Thirty-five years after the Chernobyl Nuclear Power Plant in Ukraine exploded in the world’s worst nuclear accident, nuclear reactions are again being detected in an inaccessible basement room called 305/2.
Room 305/2, located below the Unit Four reactor is now a vat containing tons of semiliquid nuclear mush, made up of uranium, zirconium, graphite, and sand that oozed into the plant’s basement like lava, before hardening into formations called fuel-containing materials (FCMs).
The FCMs are laden with about 170 tons of irradiated uranium—95 percent of the original fuel, reports Science Magazine. “It’s like the embers in a barbecue pit,” says Neil Hyatt, a nuclear materials chemist at the University of Sheffield.
Ukraine’s Institute for Safety Problems of Nuclear Power Plants (ISPNPP) is currently responsible for securing Chernobyl. The New Safe Confinement (NSC) covering the old Shelter Structure (sarcophagus) was originally intended to be completed in 2005, but the project suffered lengthy delays, not being completed until 2017.
The NSC was supposed to keep the existing remains of the reactor stable for eventual dismantling, and also to keep the site dry. Ever since the meltdown and initial cleanup, engineers have worried that rainwater leaking into the building could cause another nuclear event.
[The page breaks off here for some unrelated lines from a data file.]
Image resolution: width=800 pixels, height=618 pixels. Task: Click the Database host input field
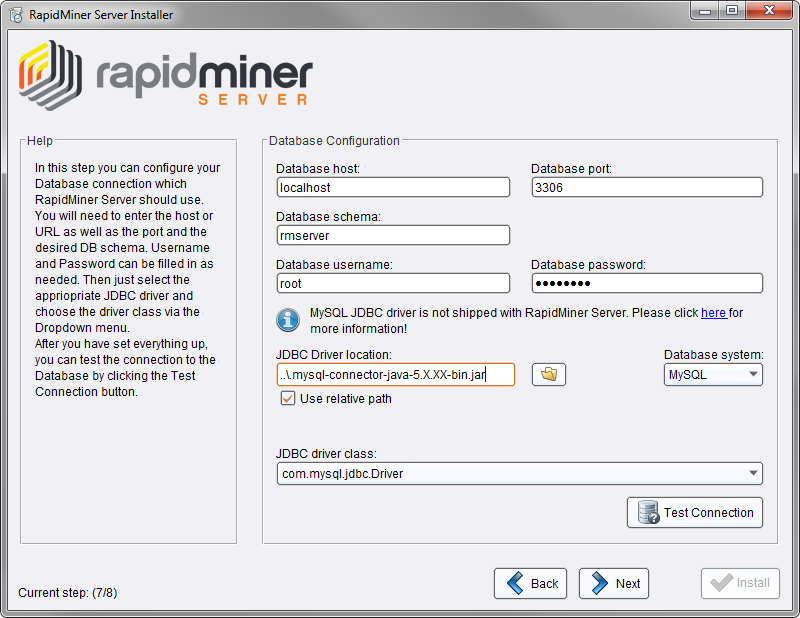point(393,187)
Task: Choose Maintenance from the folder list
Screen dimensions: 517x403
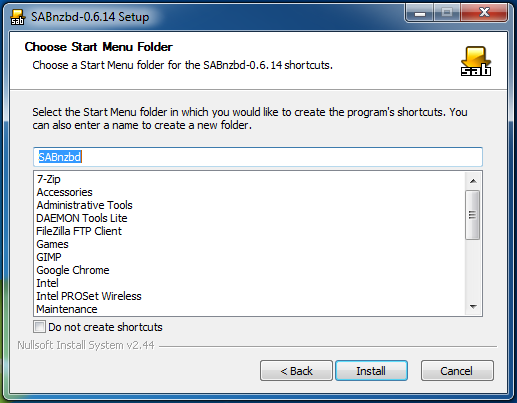Action: click(x=67, y=309)
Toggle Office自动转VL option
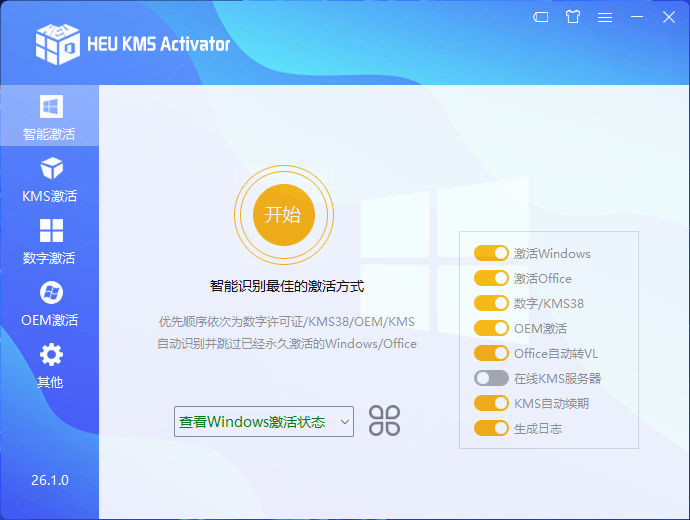This screenshot has height=520, width=690. [491, 353]
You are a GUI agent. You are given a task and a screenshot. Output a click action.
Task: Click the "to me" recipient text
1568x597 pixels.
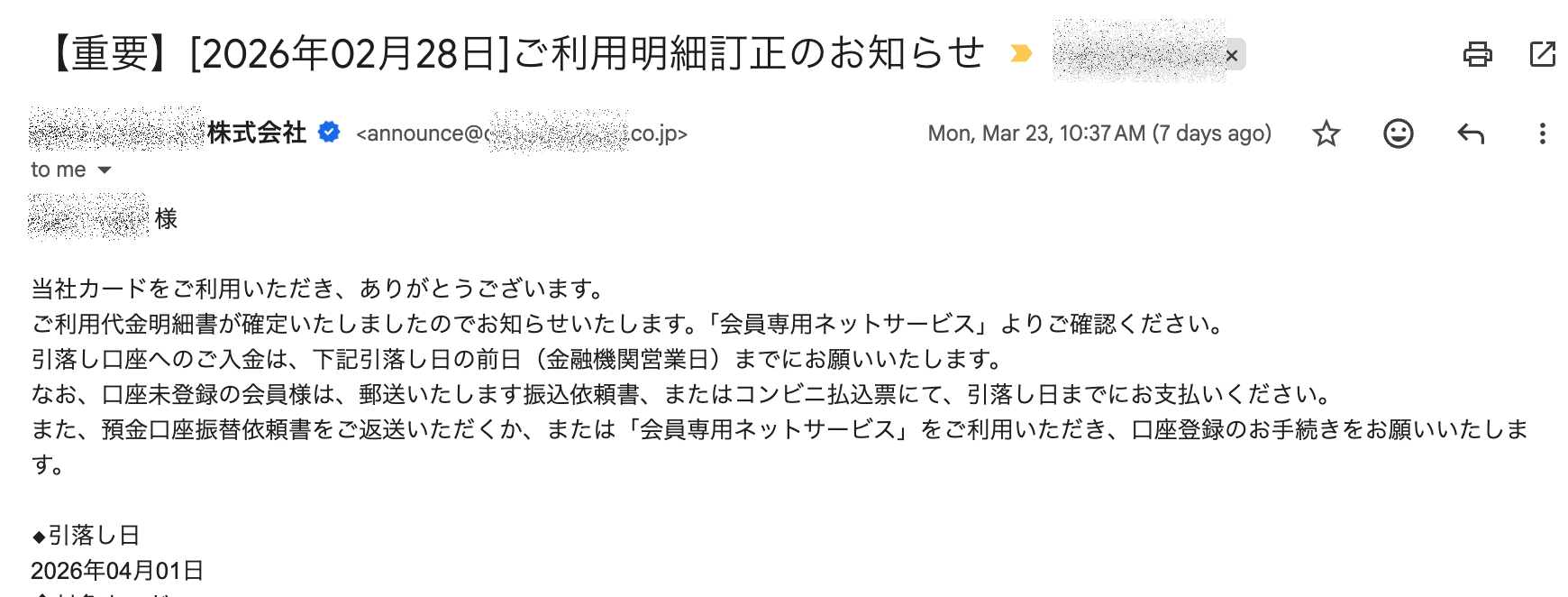point(58,170)
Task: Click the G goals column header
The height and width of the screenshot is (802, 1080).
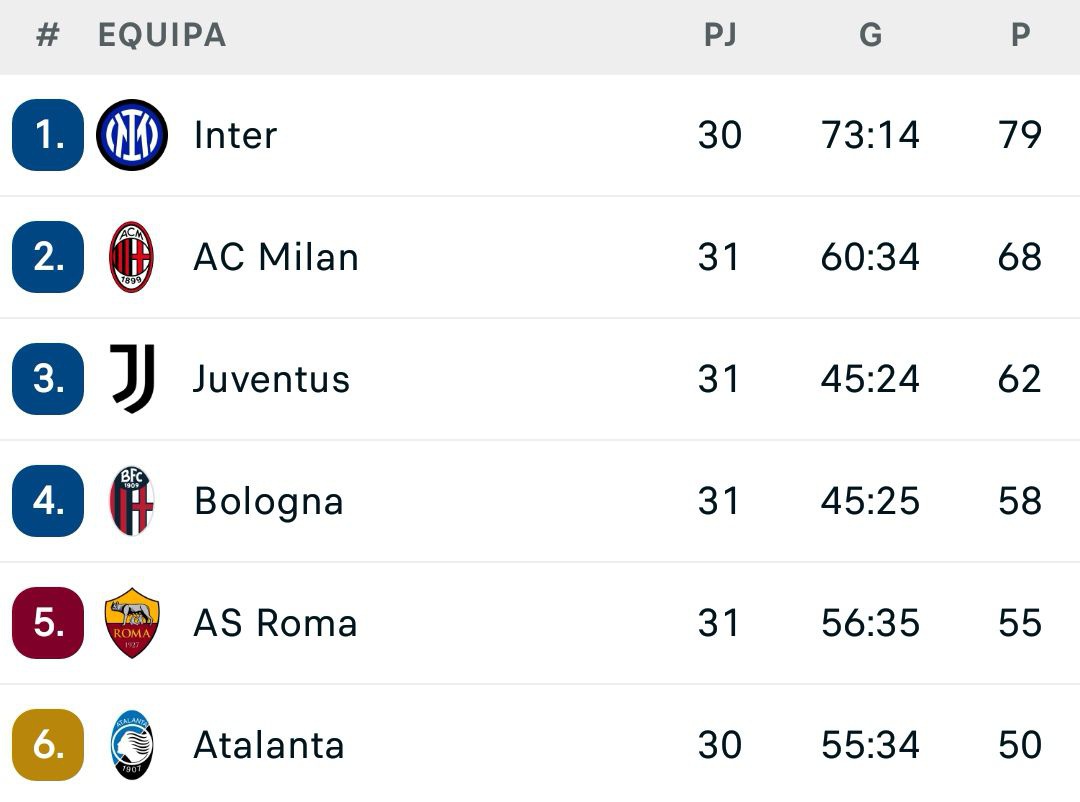Action: [x=871, y=36]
As it turns out, keeping the FCMs dry might create an even worse scenario, seeing as neutron levels have doubled in the past four years, according to ISPNPP scientists. According to ExtremeTech, there is speculation that some property of the mixture causes it to generate more neutrons as it dehydrates.
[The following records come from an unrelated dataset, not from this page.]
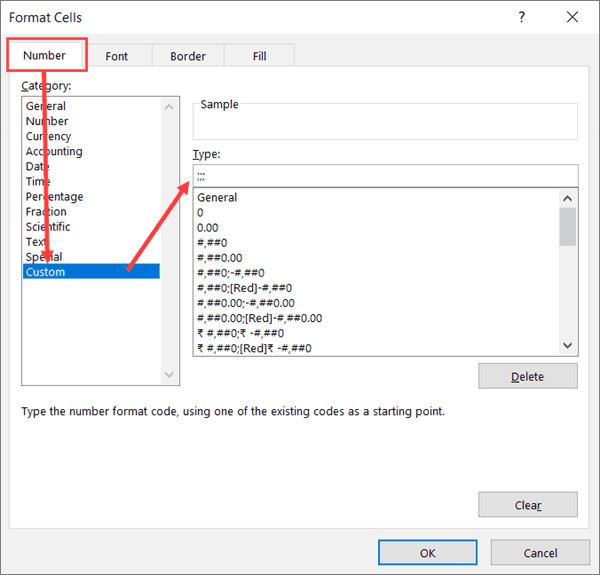Pick the Scientific category
The height and width of the screenshot is (575, 600).
click(x=48, y=227)
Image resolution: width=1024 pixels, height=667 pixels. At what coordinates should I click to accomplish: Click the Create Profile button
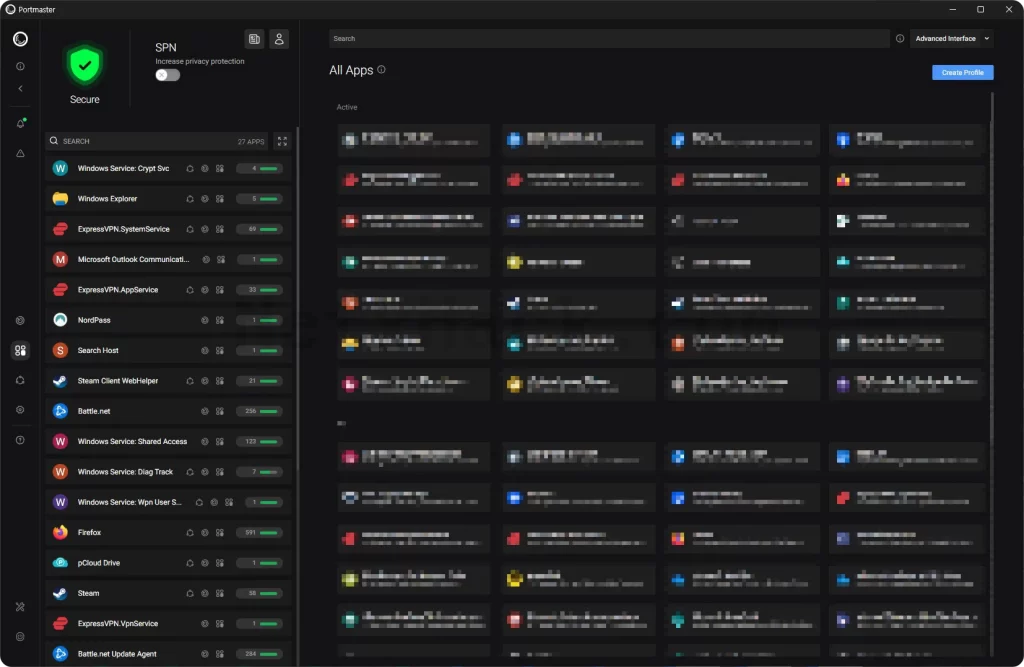pyautogui.click(x=962, y=73)
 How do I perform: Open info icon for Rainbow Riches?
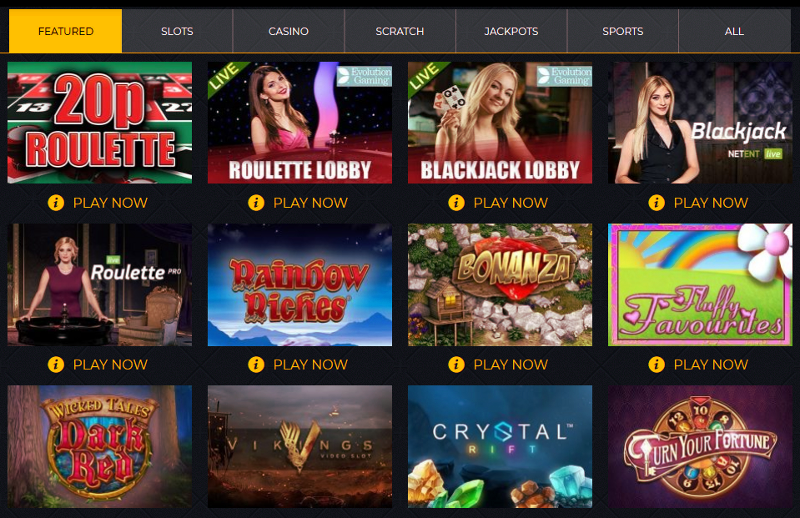point(256,364)
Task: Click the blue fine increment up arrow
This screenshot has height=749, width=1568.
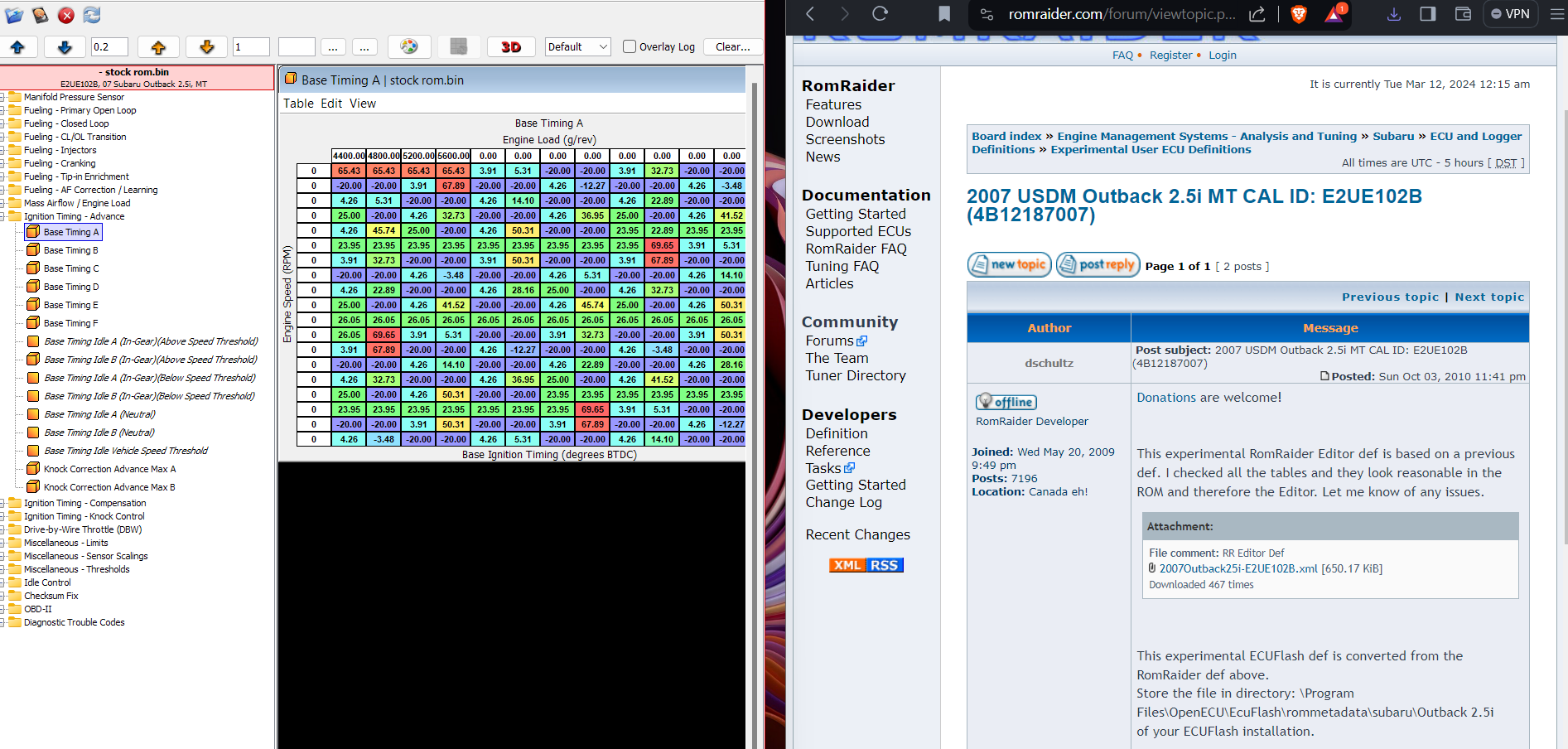Action: (x=17, y=47)
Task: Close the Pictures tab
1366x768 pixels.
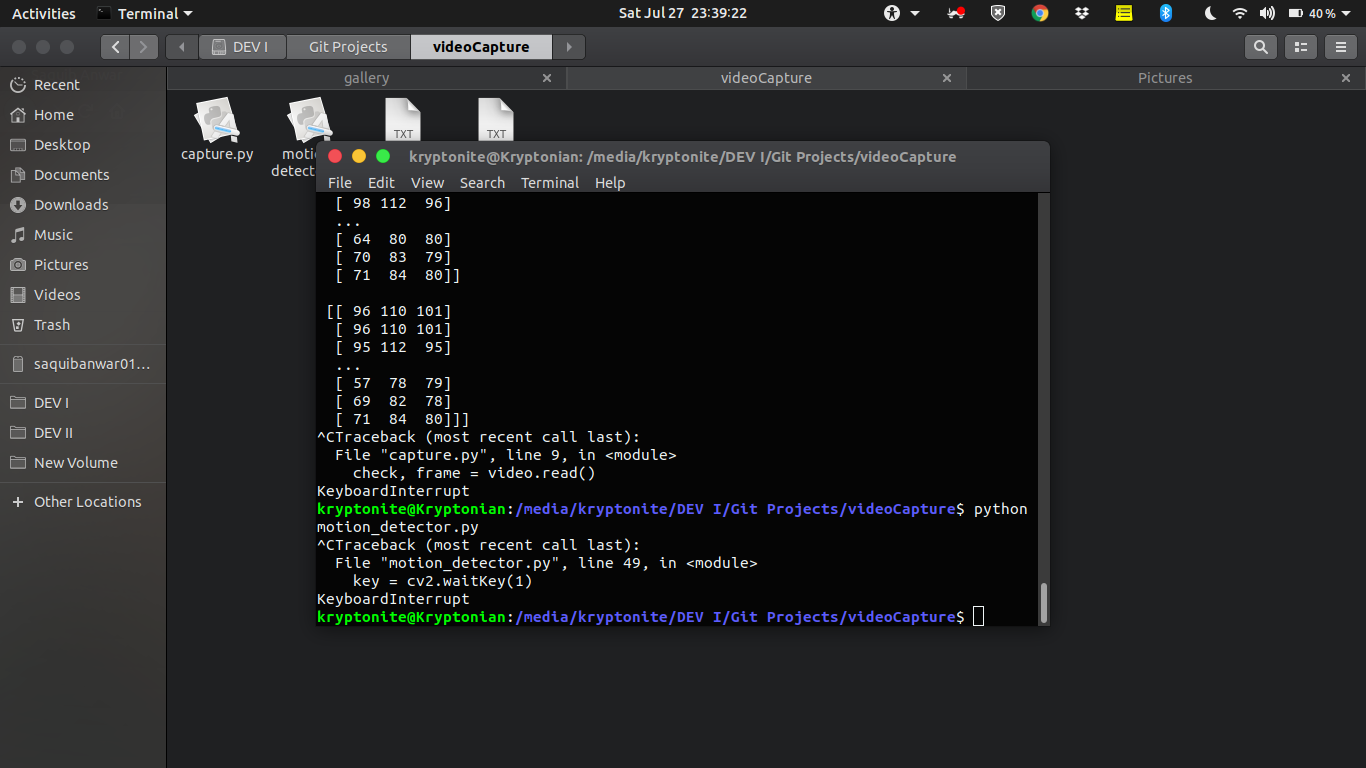Action: coord(1346,78)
Over time, that could increase the risk of another self-sustaining nuclear reaction, which could breach the NSC and spread fallout across the region again. Maxim Saveliev, a senior researcher with the ISPNPP says the neutron levels could continue to rise over a period of several more years.
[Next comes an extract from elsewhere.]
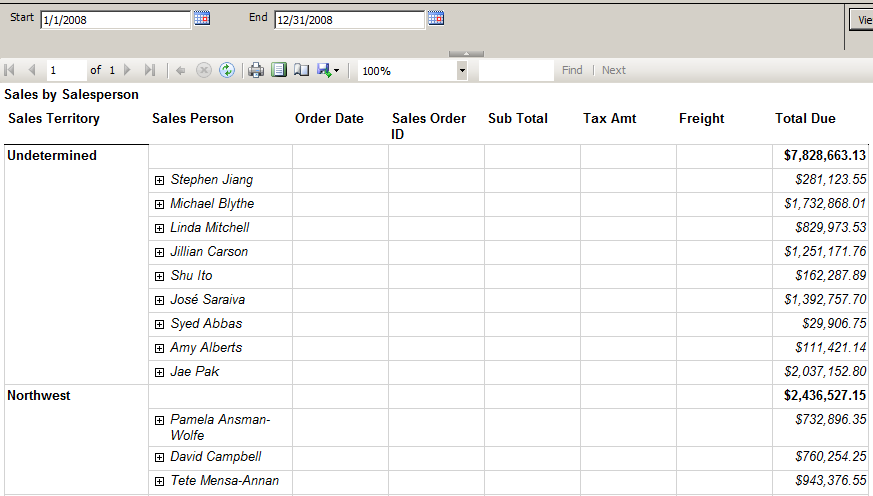Open the Page Setup icon
This screenshot has height=496, width=873.
pos(301,70)
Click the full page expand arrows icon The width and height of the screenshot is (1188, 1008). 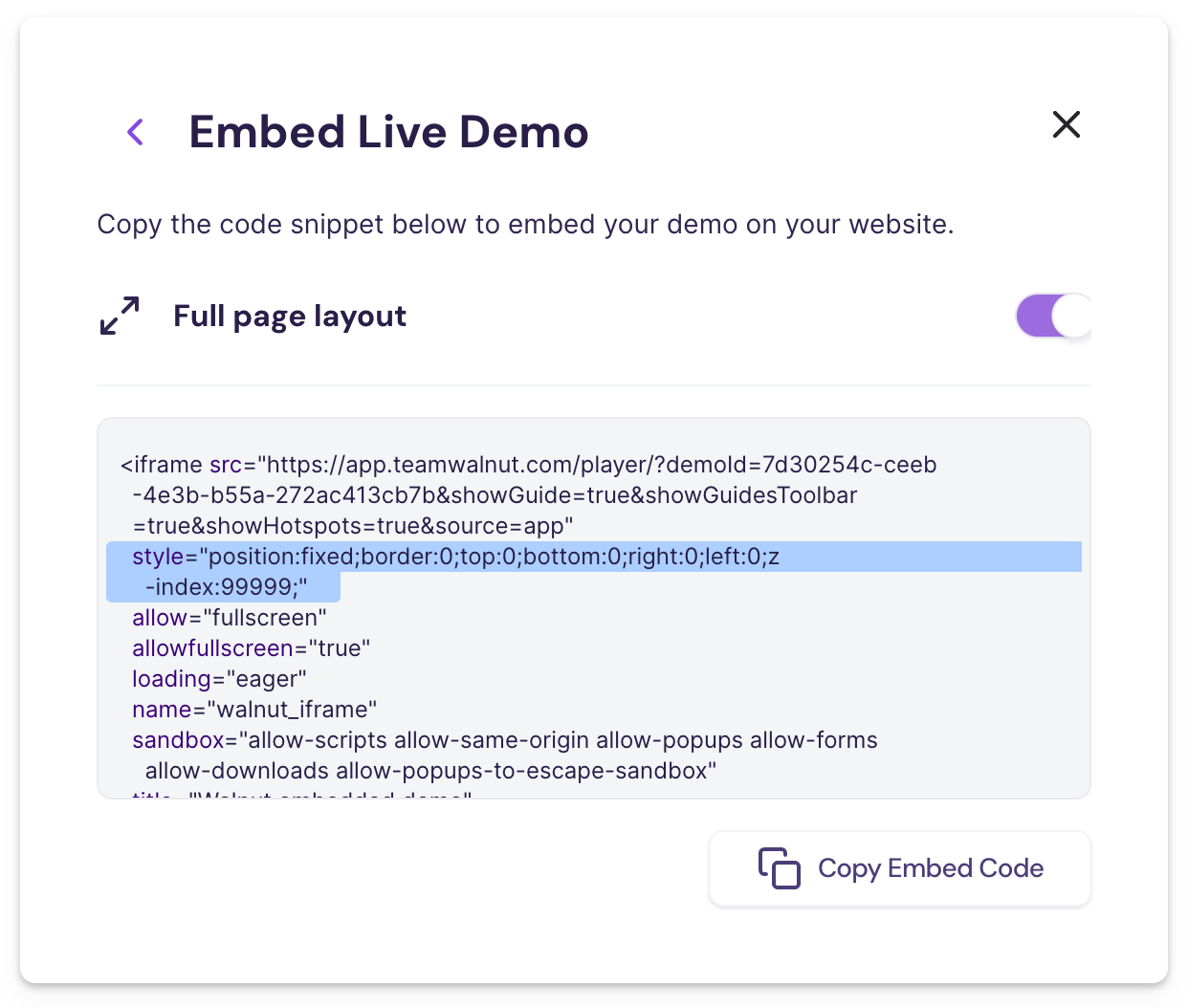(120, 316)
Saveliev adds that it’s possible these nuclear nuggets will fizzle out on their own in that time. But if neutron levels keep rising, scientists will have to intervene, according to Live Science.
Any remedy Saveliev and his colleagues come up with will be of keen interest to Japan, which is coping with the aftermath of its own nuclear disaster 10 years ago at Fukushima, Hyatt notes. “It’s a similar magnitude of hazard.”